De perros y huevos

Señor presidente: para ser ganador como empresario y buen líder se necesitan huevos, ¡muchos huevos!

Así en su momento reclamó a Fox el empresario C.S. de Anda. Hoy México anda sin huevos, situación que  me lleva al tema de la lucha libre, deporte que requiere muchos y muy bien puestos. Un día de aquellos me extravié en la sección deportiva, y aquella cursilería:

Una vez más el bien triunfó sobre el mal, y la joven sensación, Místico, volvió a pasarle por encima al rudísimo Averno. El aficionado disfrutó de un recital de alternativas en tres caídas.(¡!) El Místico ejecutó su valentía (sic) y tomó ventaja.

Y que “el arlequín boricua se acercó a los aplausos al dejar con vuelo afuera del ring a Warrior». Tropecé con los alias pintureros: Nitro, Sayko, Boy, Pierroth, El Sagrado, Black Warrior, en fin. Cerré el periódico y me puse a pensar en los tiempos de mi primera juventud, qué tiempos.
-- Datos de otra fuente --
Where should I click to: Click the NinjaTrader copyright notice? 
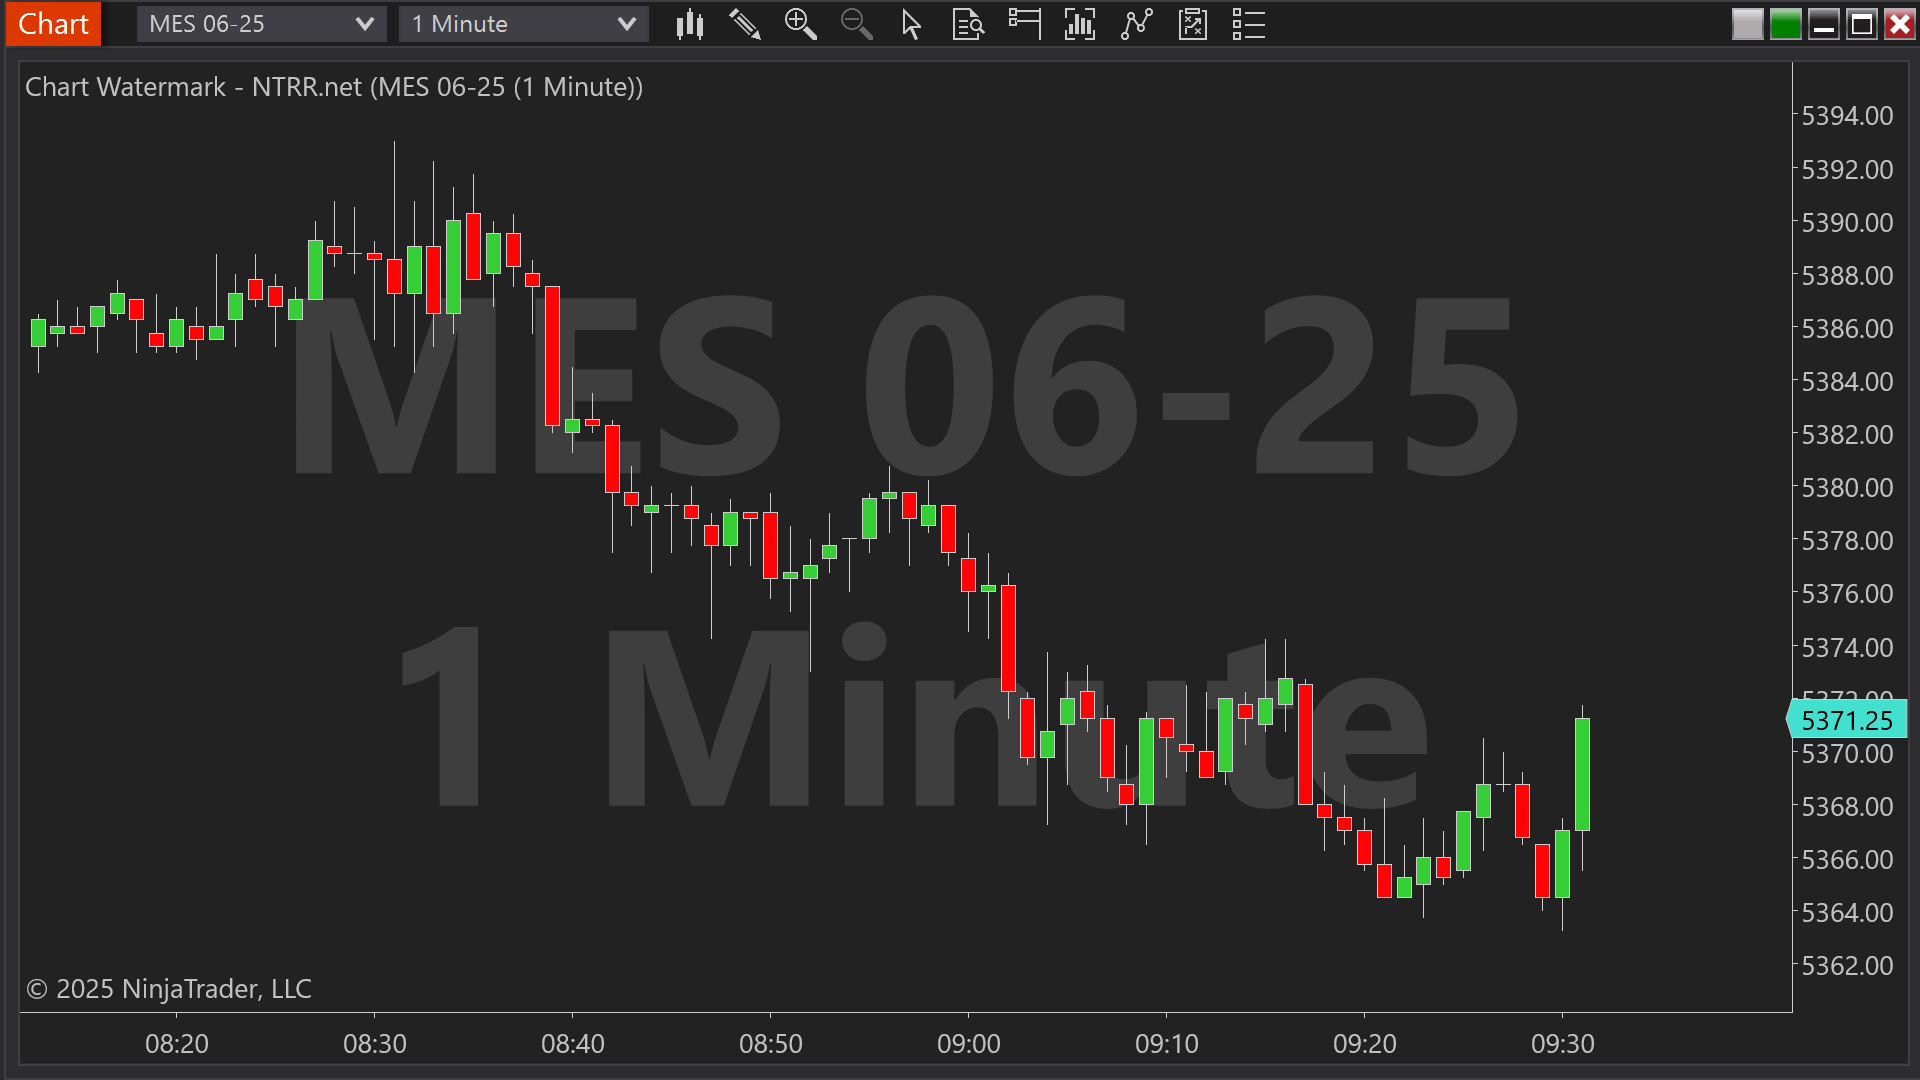point(167,989)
Aprendí aquellos nombres: Gori Guerrero, El Santo, Blue Demon, Rayo de Plata (a este táchenlo, era un caballo), y en épocas más recientes Konan, el Mil Máscaras, Fray Tormenta (sacerdote él, creo). Hoy, por lo visto, ya contaminó a los luchadores  la plaga de los nombrecitos que endilgan a los pobres escuincles: Vivían, Yinyer, Yeneviv, Cary, Yónatan. Ustedes, los aficionados, ¿simpatizan con los técnicos o se inclinan ante los villanos de las mañas arteras? Rodillazo, descontón, el chile en los ojos (chile en polvo) o la estrangulación directa, por no andarse con rodeos y, ojos desorbitados,  el aullido del “respetable”:

– ¡Mátalo, al cabrón!

Dije huevos, y en diciéndolo rindo homenaje a dos de los rudos más rudos, corazón bandolero:

– ¡El Perro Aguayo! ¡Cavernario Galindo, para el que quiera algo de él!

Ah, crispaciones faciales de fieras en brama, de bestias en paroxismo, sedientas de sangre! ¡Ah, esos tomates inyectados de coágulos enrojecidos, belfos espumosos de baba sanguinolenta, caninos y premolares mascando los hígados!

Perro y Cavernas fueron varones honestos en su profesión y respetuosos con un respetable que en la taquilla pagó por ver sangre derramada (de dos fieras del cuadrilátero, no de 95 mil mexicanos víctimas de una guerra particular que juzgará la Historia). Porque Perro y Cavernas desquitaron los pesos pagados para atestiguar cómo los dos se bañaban en sangre  en el encordado de la Arena México. Bien haya…

Esos fueron el Perro y el Cavernario: virtuosos en todas las malas artes del costalazo, del madruguete, del descontón. A pujidos, sudor y sofocos, en cada contienda subieron a partirle toda la suya a los Gori Guerrero y demás guerreros que personificaban el bien. Porque Perro y Cavernas eran villanos, y como villanos se esforzaron por ganar así fuese con recursos permitidos, si no había otra opción. Nunca en lo suyo mediocres, bien haya ese par de rudos, y a esto quería yo llegar.

Perro y Cavernas lidiaron a la pura verdad. Auténtica fue su rabia de contendientes como auténtica la sangre con que jaspearon el encordado. Ni un engaño en el cuadrilátero, ni una balandronada, que no fueron valientes de lengua, saliva y gargajo. Cara a cara defendieron su causa, cara a cara se agredieron y fue la cara la que mutuamente se partieron. Bien hayan.

Ellos dos, para sus contiendas, fueron limpios, leales. Ellos ni mecha corta ni caprichitos, ni venganzas de mala ley. Ellos exentos de esos rencores del carácter débil que se satisfacen de forma tangencial y torcida desde la alevosía, la ventaja y la Sota de bastos, Alejandra. Bien por el par. (Vale.)